I just significantly increased my frame-rate by efficiently hiding off-screen objects

Author

Message

The Tall Man

10

Years of Service

User Offline

Joined: 16th Nov 2013

Location: Earth

Posted: 13th Dec 2013 07:10 Edited at: 2nd Jan 2014 01:23

Link

I have tripled my frame rate by hiding all objects, except those that are within the camera's immediate view!

I had noticed that objects that were behind walls or other objects in front of me would slow down my games' performance, even though they were not on-screen. And I could increase performance by hiding them. I've read that the DarkGDK code or DirectX is supposed to do this automatically, but quite obviously it doesn't, or is extremely ineffective at it.

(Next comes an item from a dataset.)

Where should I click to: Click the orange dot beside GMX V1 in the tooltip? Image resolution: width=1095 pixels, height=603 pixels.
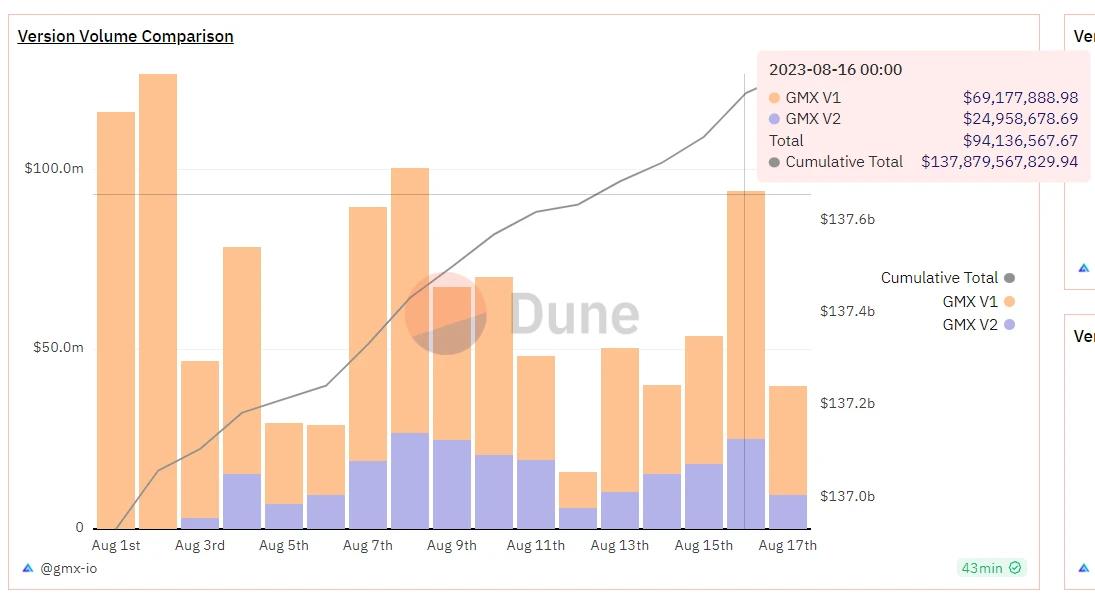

So I just created some functions that allow me to show only the objects that are within the camera's view at its present position, and hide all the rest. And I'm getting much better performance! - Now I can be much more liberal in the numbers and details of the objects I put into my games!

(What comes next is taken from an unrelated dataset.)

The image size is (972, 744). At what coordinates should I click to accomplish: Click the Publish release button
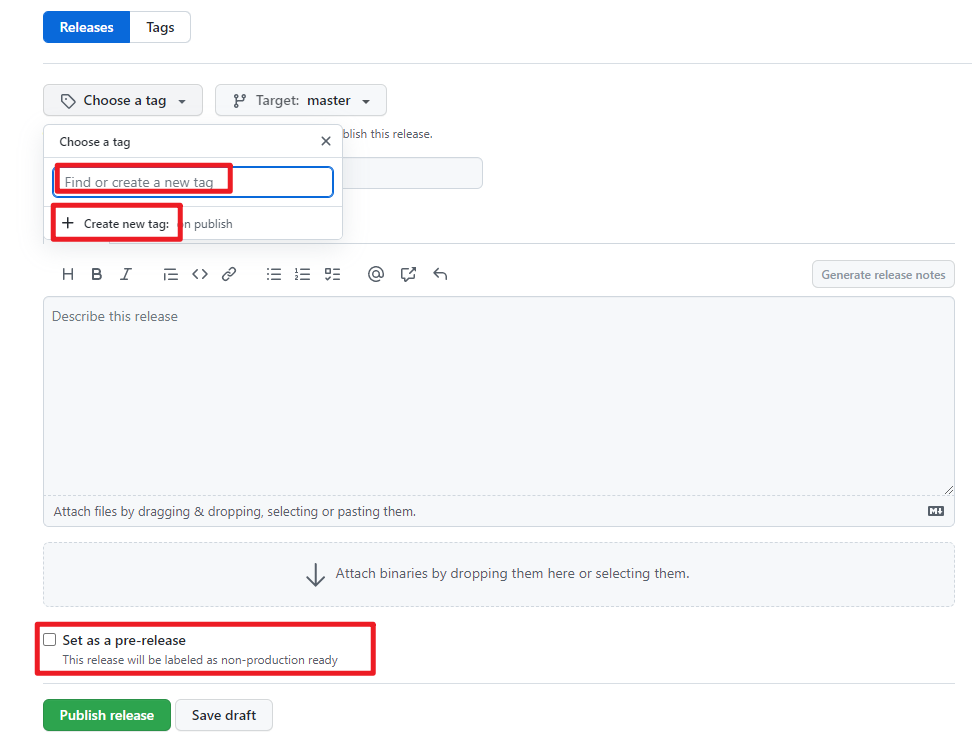[x=107, y=715]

I've made too many customizations (including with the source code) to share the actual code here, it would be a bit too involved, but the way it works is this...

How it's done efficiently at run-time.
In FPS Creator, the maps are basically quantized to a grid. Every block is about 3 or 4 meters square, or cubed. I've written my own map creation class that also works in blocks. And I've taken that idea a bit further by quantizing the player's/camera's position - that is I determine which integer grid block the player's position is currently in. Then I have a 2D array, indexed by integers x and z, that points to a NULL-terminated list of sObject*'s (what you get when you call dbGetObject()), where I directly modify the bVisible flag (the same thing that dbHideObject() and dbShowObject() modifies). All objects are hidden, but then whenever the player's position changes to another grid block, it hides the presently visible objects from the list at the previous grid position, and then shows all the ones from the list at the current grid position.

2D Grid Array of Lists - 2 Memory Allocations
The 2D array is done with one memory allocation, using a memory management class I wrote some time ago. And all the sObject* lists are actually part of the same allocation - so it doesn't drive the windows memory manager crazy to have a variable that's an sObject****.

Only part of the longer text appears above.